William Stacy was an active revolutionary from the beginning of the American Revolutionary War. By one account, he entered service on April 19, 1775, the day of the Battles of Lexington and Concord, and the opening day of the war. Another account has William Stacy rallying the militia at his home village of New Salem, in the western portion of the colony, on April 20, 1775, upon receiving the news of Lexington and Concord. A memorial plaque was dedicated to Colonel Stacy in 1956 on the village common of New Salem. The story reflected on the plaque has been handed down for generations beginning with an early history in 1841, and was included in the publication of the New Salem Sesquicentennial Committee in 1904. The inscription on the plaque reads:

Alarm bells called the citizens to this green April 20, 1775 [sic] to learn of the battle at Lexington. There was indecision until 1st Lt. Stacy stepped forward and said "Fellow soldiers, I don't know how it is with you, but for me I will no longer serve a king that murders my own countrymen." Pulling out his commission from the crown he tore it to bits and trod it underfoot. Amid wild cheers a militia company of patriots was formed and under the gallant Stacy as Captain marched off to Cambridge. May such patriotism ever be with us.

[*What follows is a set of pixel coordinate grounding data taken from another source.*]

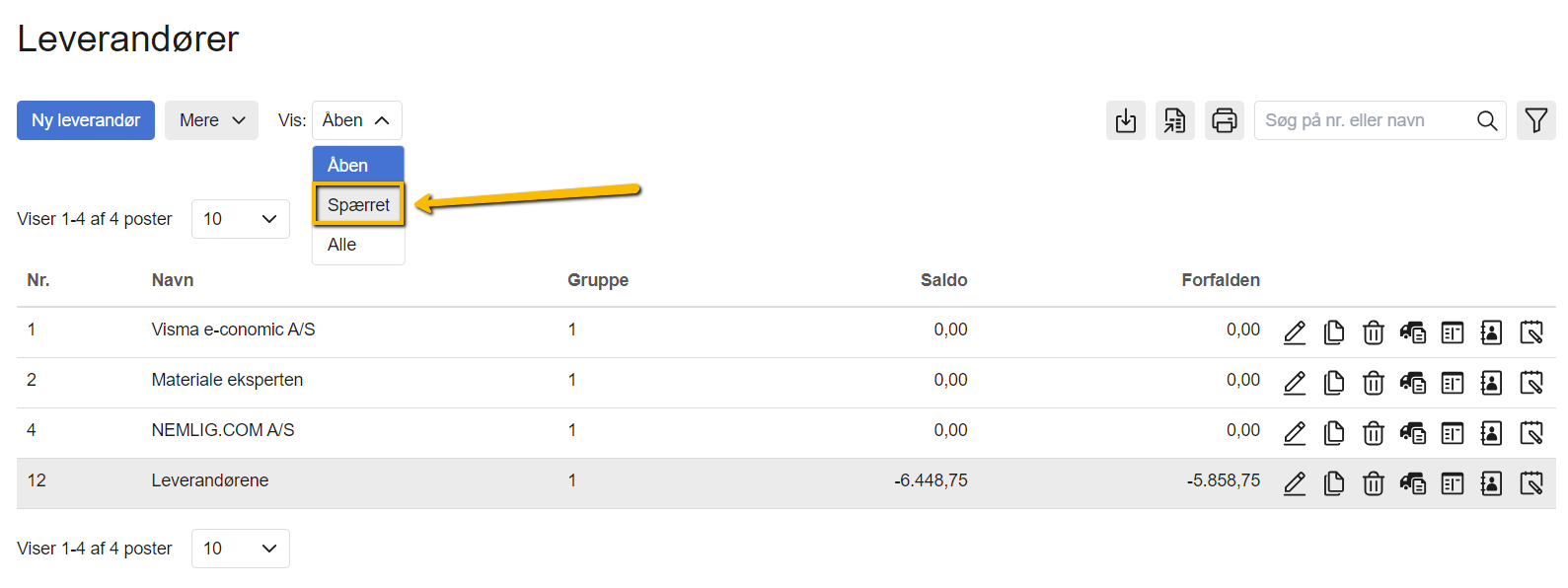Click the truck icon in the Leverandørene row
The width and height of the screenshot is (1568, 588).
(1413, 483)
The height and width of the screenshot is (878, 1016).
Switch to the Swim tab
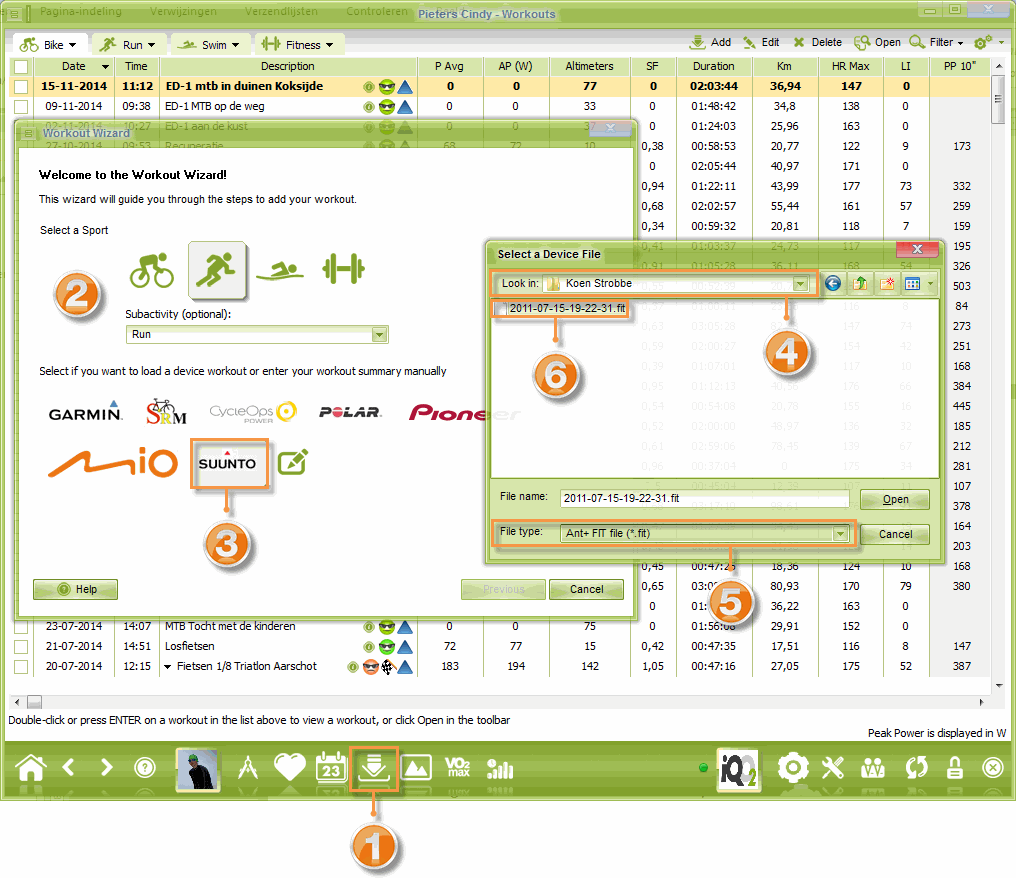pyautogui.click(x=209, y=45)
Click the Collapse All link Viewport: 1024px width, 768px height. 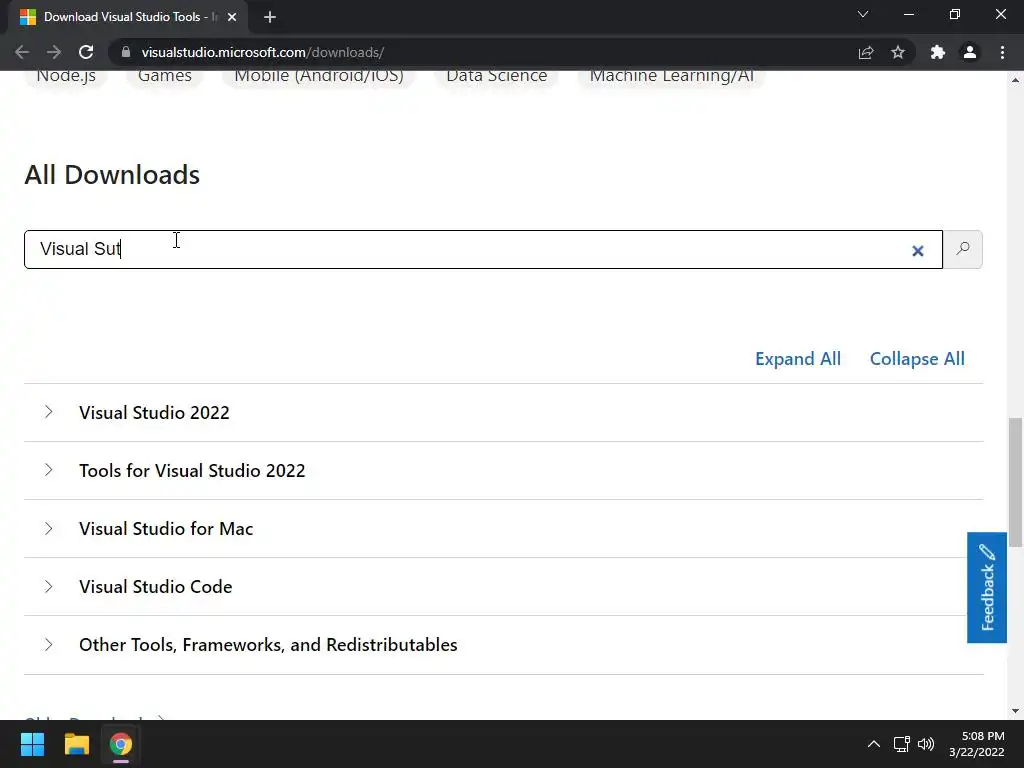(917, 359)
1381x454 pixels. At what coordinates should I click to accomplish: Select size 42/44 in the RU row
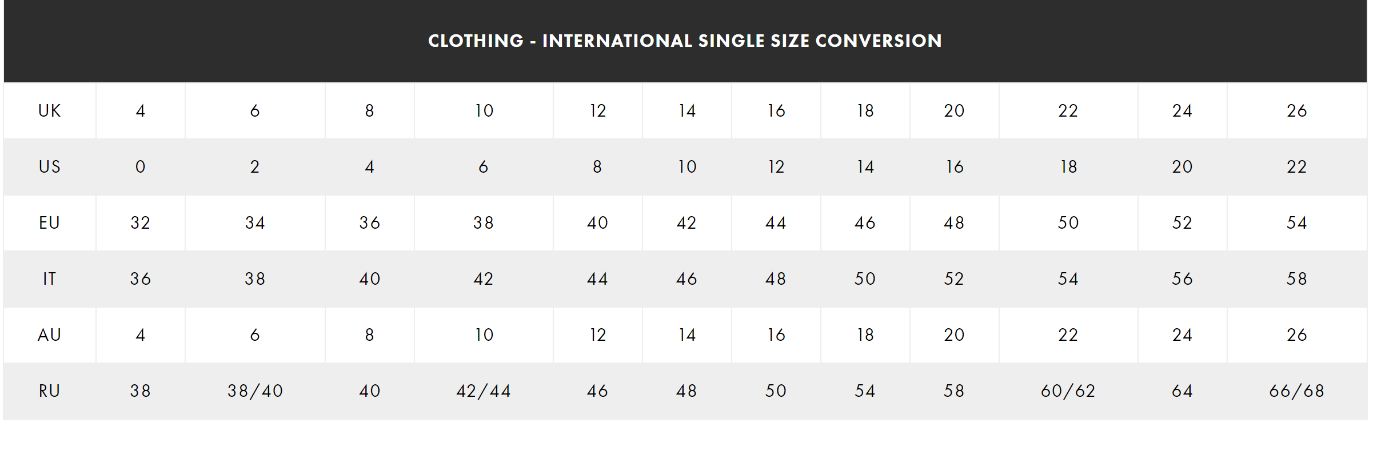coord(484,391)
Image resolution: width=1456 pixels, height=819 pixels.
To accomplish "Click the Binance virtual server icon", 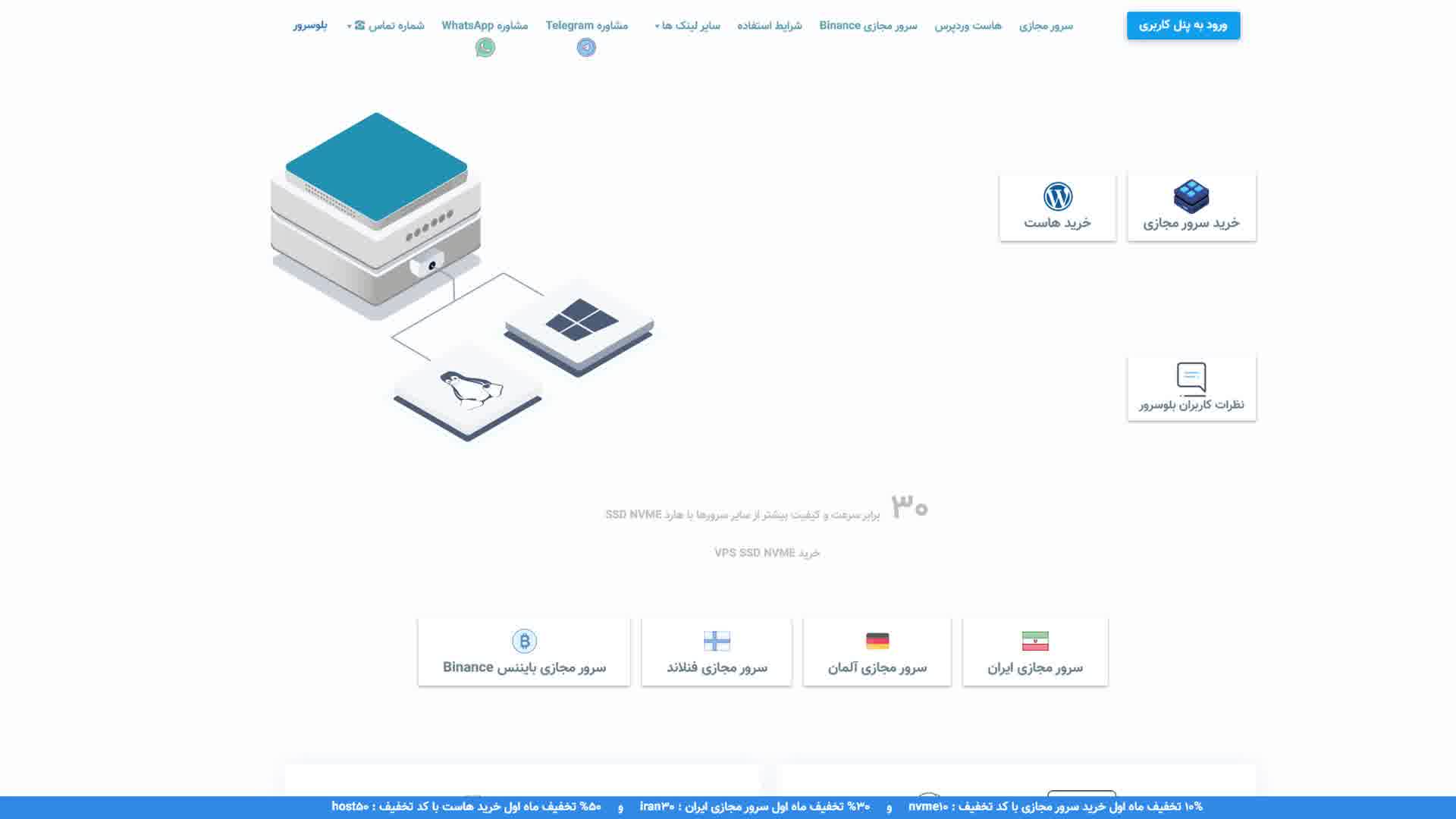I will point(524,640).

The New Salem Bicentennial Commission and town historian later speculated that this event might have occurred earlier, at the time of the Powder Alarm during 1774. The Powder Alarm was a precursor to the events at Lexington and Concord.

==Battle of Bunker Hill==
As the war began, William Stacy served as major in Colonel Benjamin Woodbridge's regiment of Minutemen, which was organized into Woodbridge's (25th) Regiment. During the Siege of Boston, Woodbridge's regiment was based at Cambridge, Massachusetts, near Boston, and participated in the Battle of Bunker Hill, the first large-scale battle of the war. An orderly book shows that on June 13, 1775, several days before the battle, Major Stacy was officer of the night guard, while Colonel William Prescott, who would be the primary leader of patriot forces during the battle, was officer of the day. Stacy was recommended for commission on June 16, the day before the battle. On June 17, 1775, Woodbridge's regiment of 300 soldiers arrived at Bunker Hill and took up positions immediately prior to the battle, and parts of the regiment engaged. A portion of Woodbridge's regiment joined Colonel Prescott's regiment at the redoubt and breastwork on the hill, and a company from Woodbridge's regiment deployed on the right flank.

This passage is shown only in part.